Claims 1-17 are examined on the merits.
Claim Objections
Claim 7 is objected to because of the following informality: “… plant cell comprises a soybean plant or seed” has a logical error. Appropriate correction is required.
Claim Rejections - 35 USC § 112
The following is a quotation of the first paragraph of 35 U.S.C. 112(a):
(a) IN GENERAL.—The specification shall contain a written description of the invention, and of the manner and process of making and using it, in such full, clear, concise, and exact terms as to enable any person skilled in the art to which it pertains, or with which it is most nearly connected, to make and use the same, and shall set forth the best mode contemplated by the inventor or joint inventor of carrying out the invention.

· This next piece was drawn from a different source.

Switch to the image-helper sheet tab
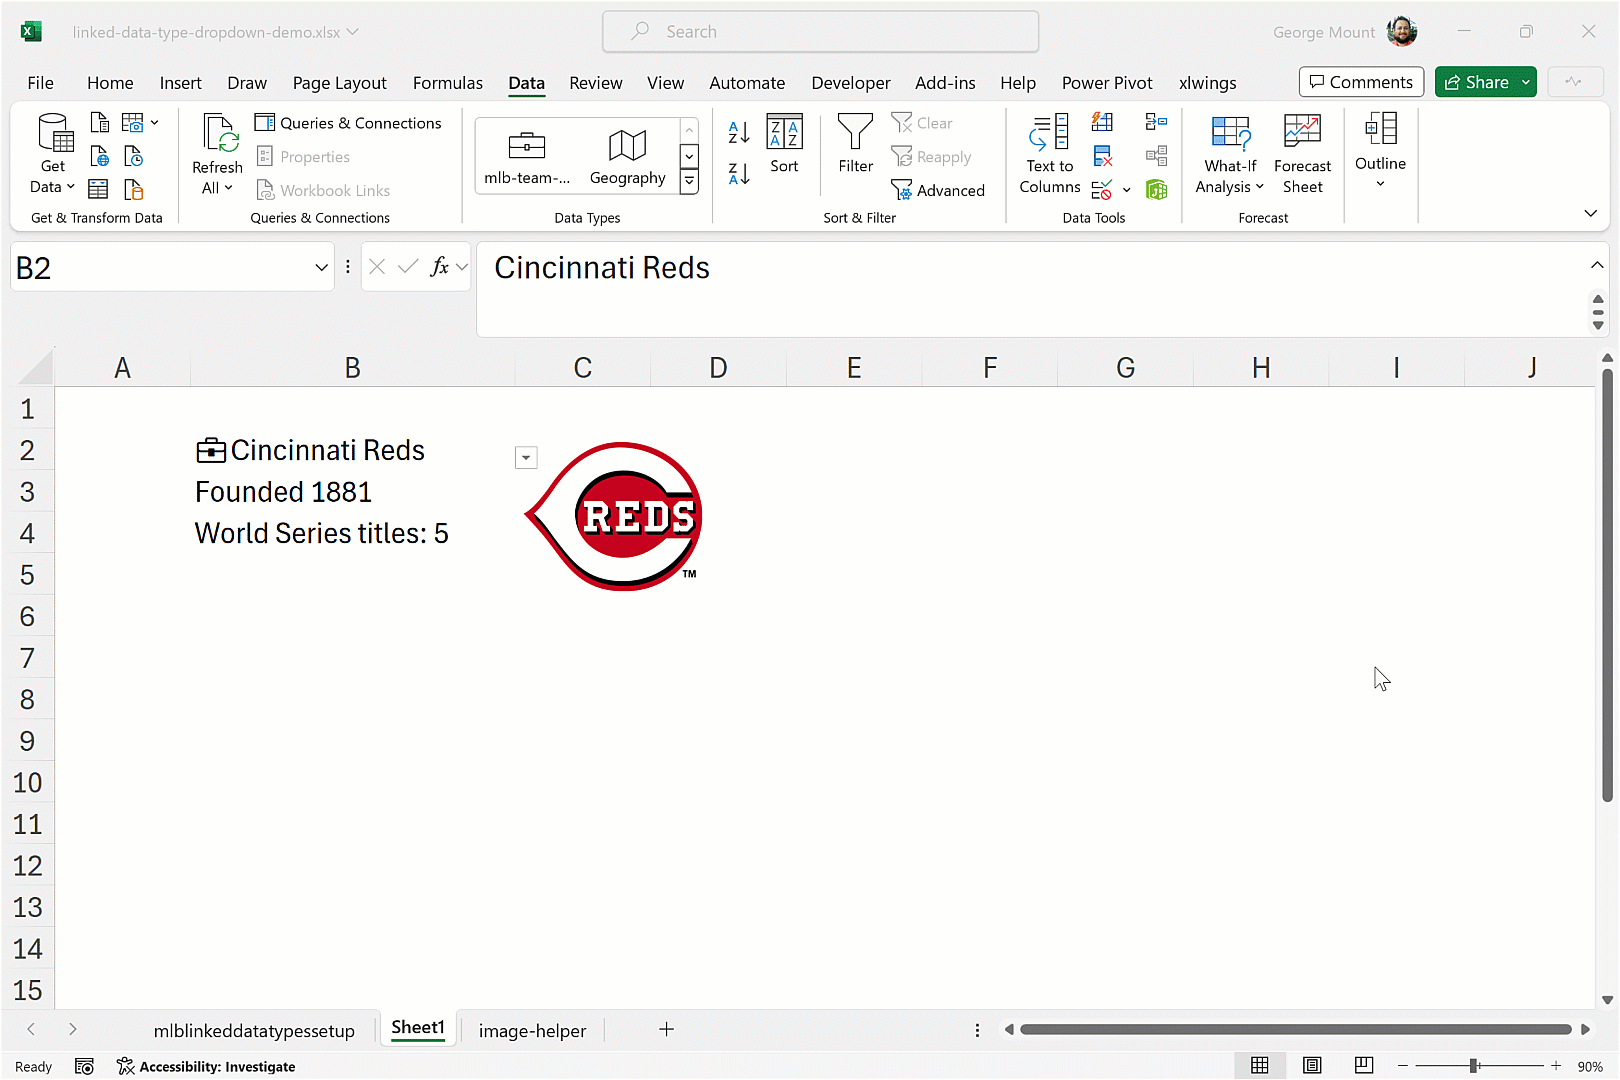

The following is a quotation of the first paragraph of pre-AIA 35 U.S.C. 112:
The specification shall contain a written description of the invention, and of the manner and process of making and using it, in such full, clear, concise, and exact terms as to enable any person skilled in the art to which it pertains, or with which it is most nearly connected, to make and use the same, and shall set forth the best mode contemplated by the inventor of carrying out his invention.
Scope of Enablement
Claims 3, 5, 10, 14, 16, and 17 are rejected under 35 U.S.C. 112(a) or 35 U.S.C. 112 (pre-AIA ), first paragraph, because the specification, while being enabling for the expressly disclosed sequences (e. g., SEQ ID NO: 21, 22, 23) and any narrow set of closely related constructs actually described and tested, does not reasonably provide enablement for the full scope of the claimed genera encompassing “fragment or variant” and/or “a sequence having at least 80% homology” without undue experimentation. The specification does not enable any person skilled in the art to which it pertains, or with which it is most nearly connected, to use the invention commensurate in scope with these claims.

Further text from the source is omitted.